Da medico Rodolico evidenzia come «le difficoltà sono enormi in ogni angolo della gestione sanitaria, e chi non le vive neanche le immagina. Difficoltà che vanno dal territorio al reparto, dal tracciamento, al trasporto, alla diagnosi, al ricovero, al posto letto, alla carenza di mezzi e di uomini, senza entrare nei dettagli, difficoltà di una realtà calabrese».

E non bisogna dimenticare «che oltre al coronavirus esistono anche le altre malattie, i traumi, gli incidenti e quindi, dove sistemare, questi altri malati? Come curare – si chiede il medico – quando il personale è in gran parte impegnato per il virus? Facciamoci due domande e cerchiamo di essere ragionevoli, evitiamo di pensare che il problema sia sempre dell’altro e che, mai come in questo caso, l’altro siamo noi».

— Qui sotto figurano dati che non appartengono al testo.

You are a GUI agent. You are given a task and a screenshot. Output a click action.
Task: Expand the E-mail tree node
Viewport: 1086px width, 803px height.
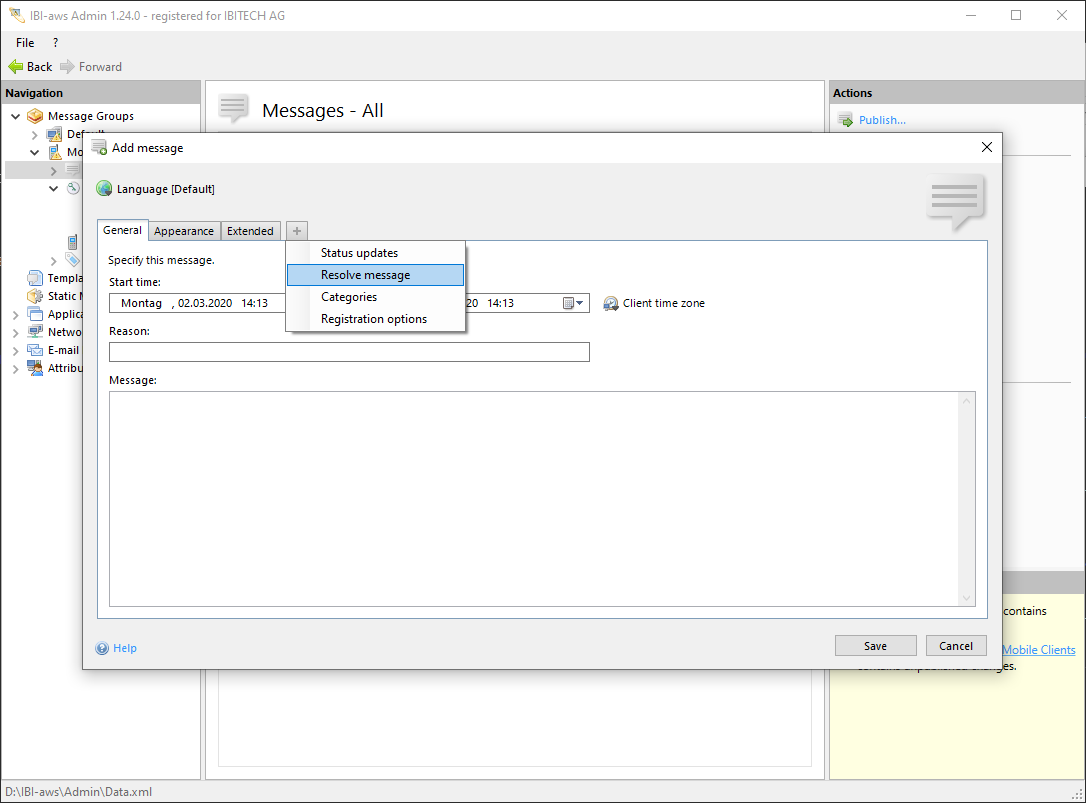[16, 350]
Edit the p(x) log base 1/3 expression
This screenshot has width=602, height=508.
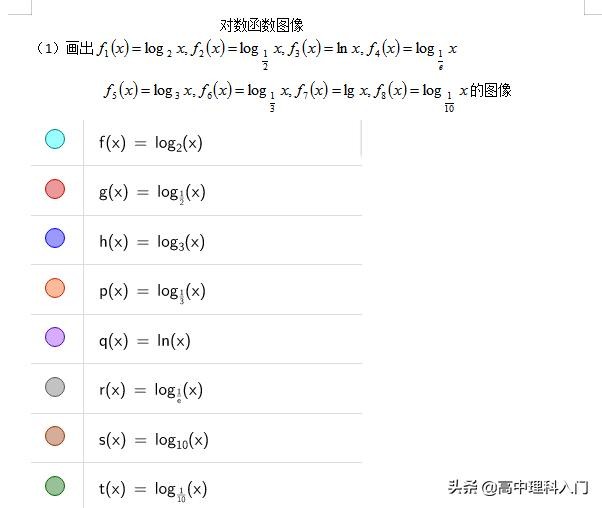[152, 291]
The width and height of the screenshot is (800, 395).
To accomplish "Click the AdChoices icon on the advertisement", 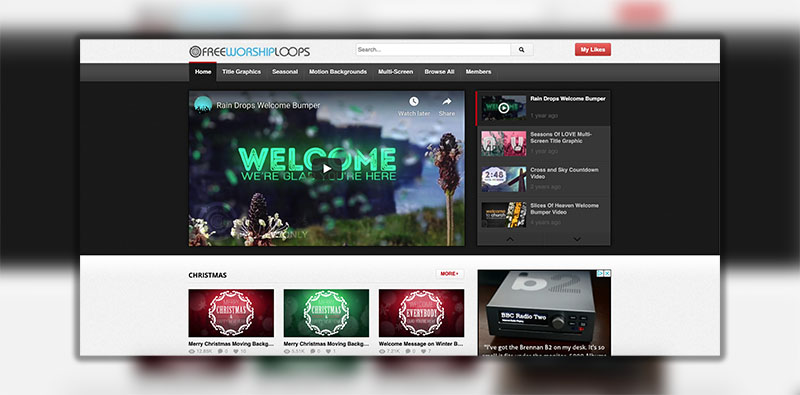I will pos(601,274).
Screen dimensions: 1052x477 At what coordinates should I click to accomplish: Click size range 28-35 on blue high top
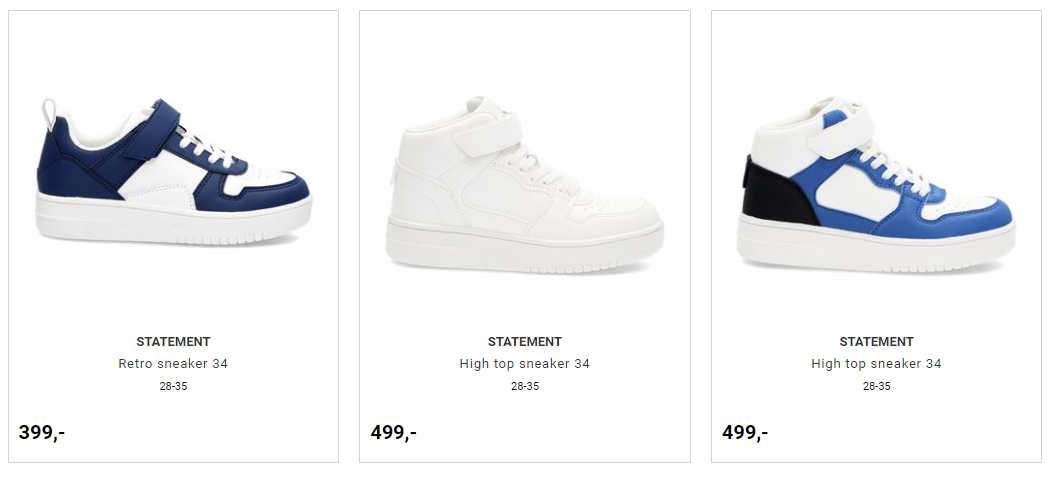[876, 386]
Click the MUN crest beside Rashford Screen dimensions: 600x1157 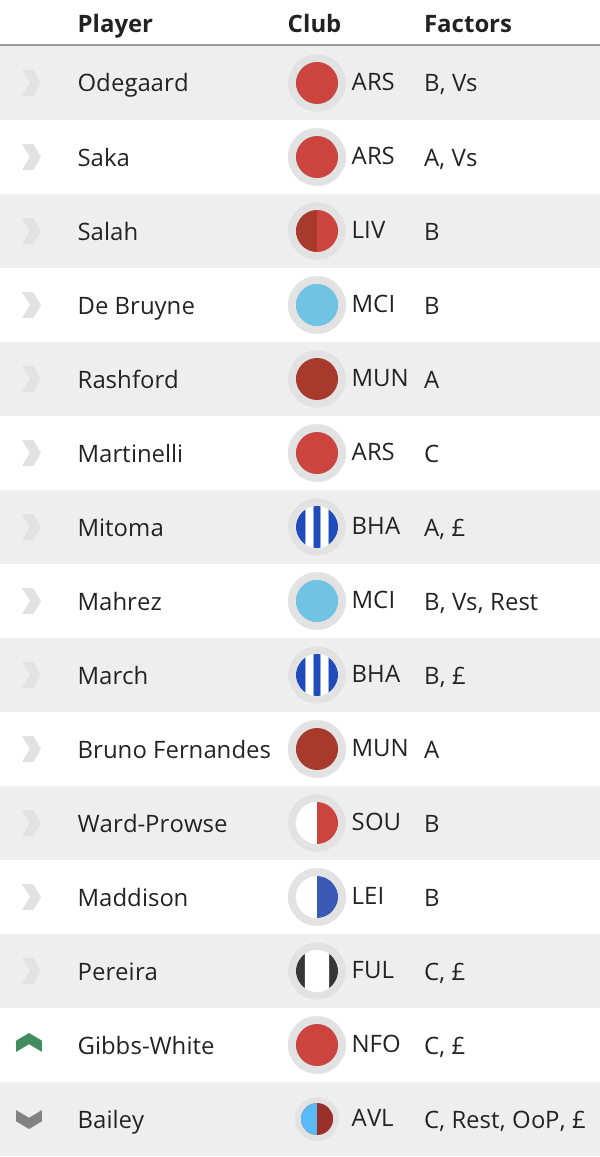[316, 378]
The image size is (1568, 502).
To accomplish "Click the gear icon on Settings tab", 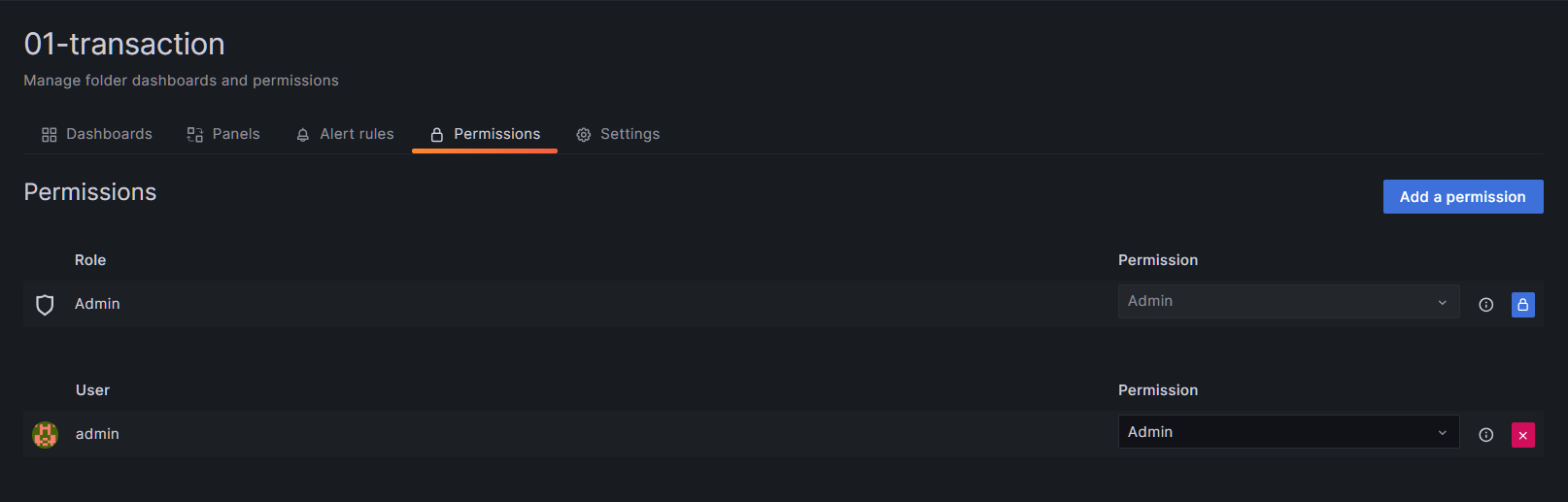I will (584, 135).
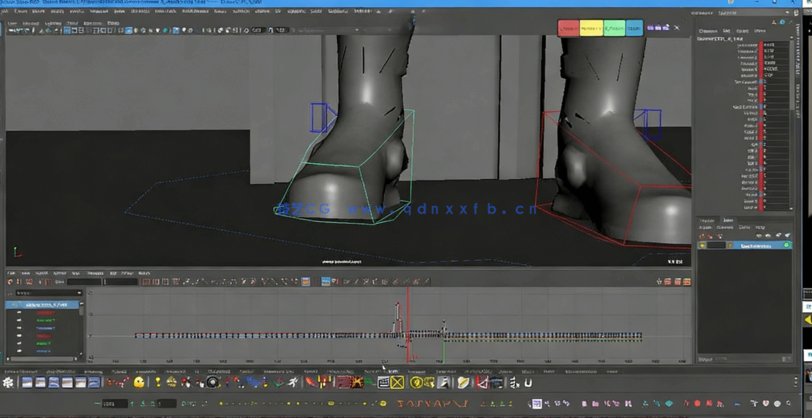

In conclusione l’appello della dottoressa è «ad utilizzare il cervello, perché ce l’abbiamo, da calabresi testardi, governati e maltrattati da un susseguirsi di amministrazioni “fai da te, o meglio fai per te”, utilizziamo il cervello e soprattutto la nostra coscienza, il buon senso, lo spirito di comunità e alleanza. Collaboriamo per la nostra società altrimenti non ne veniamo fuori e sarà un eccidio, mettiamoci bene in testa che ai nostri politici, di qualsiasi colore e grado, non gliene frega nulla, ci tappano la bocca, ci fanno vedere solo le cose che a loro convengono e il male va avanti, qualcuno si arricchisce, ma tanti altri muoiono e pagano per loro e così non è giusto».